It seems that one of these poor women had spent the bulk of that day working  in this exhibit's "Patriotic Legacy" room. Which -- to quote from the map that Ronald Reagan staffers hand off to every person who buys a ticket to "Treasures" -- is the room which ...

... explores the special relationships Presidents of the United States and, in particular, Ronald Reagan, have shared throughout the years with Walt Disney and the company that bears his name.

Anyway ... A big highlight of the "Patriotic Legacy"  portion of this exhibit is that it features all 44 busts of the U.S. Presidents which the Imagineers had sculpted prior to the construction of the Audio-Animatronic figures for the "Hall of Presidents" attraction at WDW's Magic Kingdom.


Photo by Jim Hill

So why did I say "poor woman" in regards to the docent who'd been assigned to cover this one particular room in the "Treasures of the Walt Disney Archives" exhibit?
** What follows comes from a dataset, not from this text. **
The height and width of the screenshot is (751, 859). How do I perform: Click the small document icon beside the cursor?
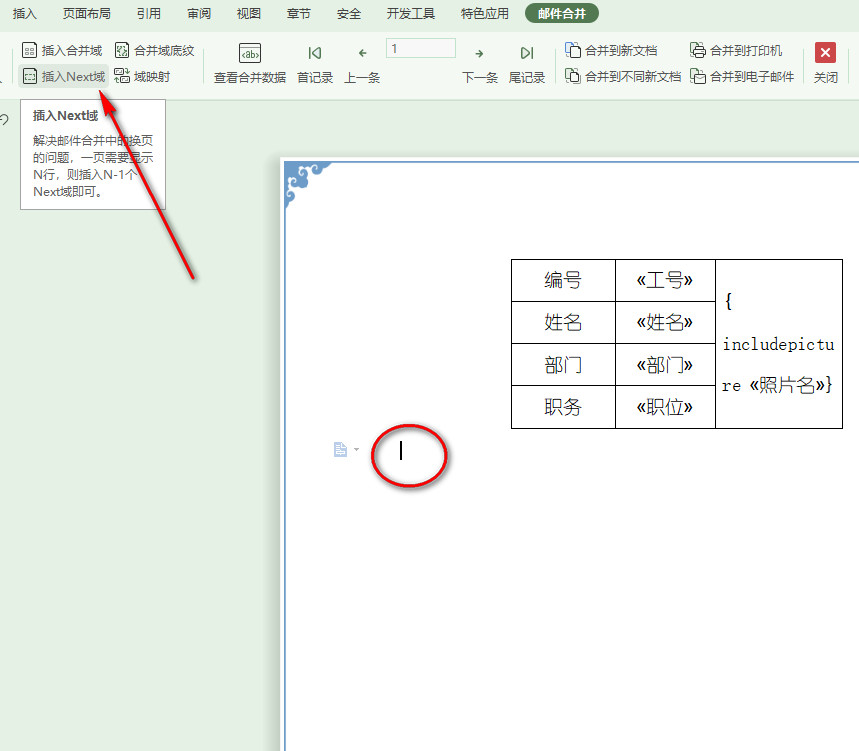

Well, as I overheard her explaining to her co-worker,  all day long, she'd been standing in front of these extremely fragile busts (which are only separated from the public by this flimsy velvet rope). And every hour or so, a kid would enter the "Patriotic Legacy" room, growl and then loudly proclaim "I'M GONNA WRECK IT!" And then this docent would then feel like she had to keep an extra-close watch on this child, all because he-or-she had just announced their intention to destroy part of this exhibit space.

It was at this point in their conversation that I just couldn't help myself. I walked over to the two docents and asked them if they'd heard about "Wreck-It Ralph," the new animated feature which Walt Disney Studios would be releasing to theaters later this Fall. These two ladies then admitted that they didn't know anything about that upcoming Walt Disney Animation Studios production.
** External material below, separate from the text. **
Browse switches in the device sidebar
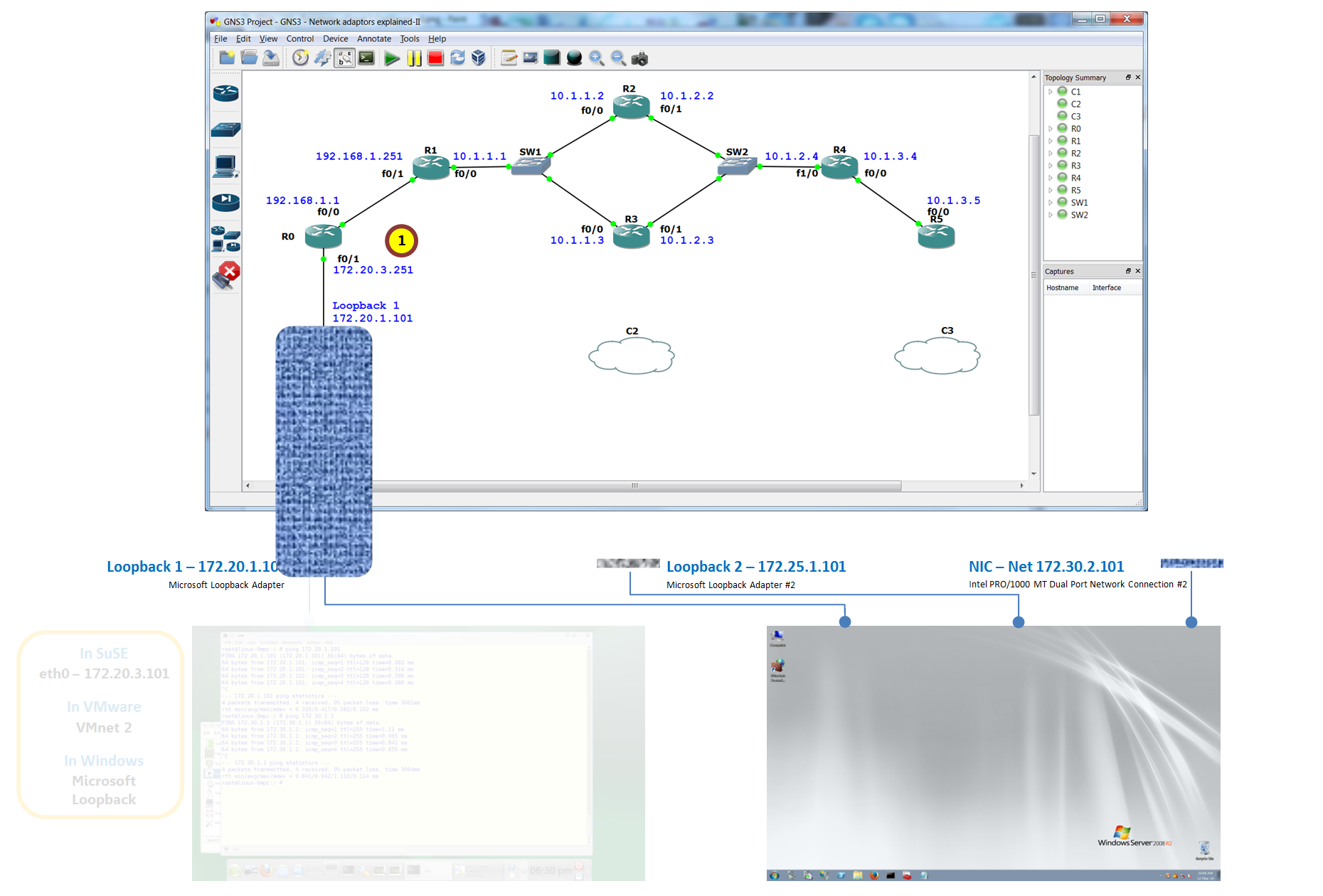 (225, 129)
"Well, there's a huge picture of the title character from this animated feature towards the end of that photo collage which is located right at the entrance to the 'Patriotic Legacy' room," I explained. "And just so you know: Wreck-It Ralph is a video game character whose catchphrase is  'I'M GONNA WRECK IT!' "


Photo by Jim Hill

You should have seen the relief wash over these two docents when they realized that the little kids who had  been touring "D23 presents Treasures of the Walt Disney Archives" weren't actually looking to bust any of those presidential busts. But -- rather -- these kids were just quoting what they'd heard Ralph  say in the "Wreck-It Ralph" trailer.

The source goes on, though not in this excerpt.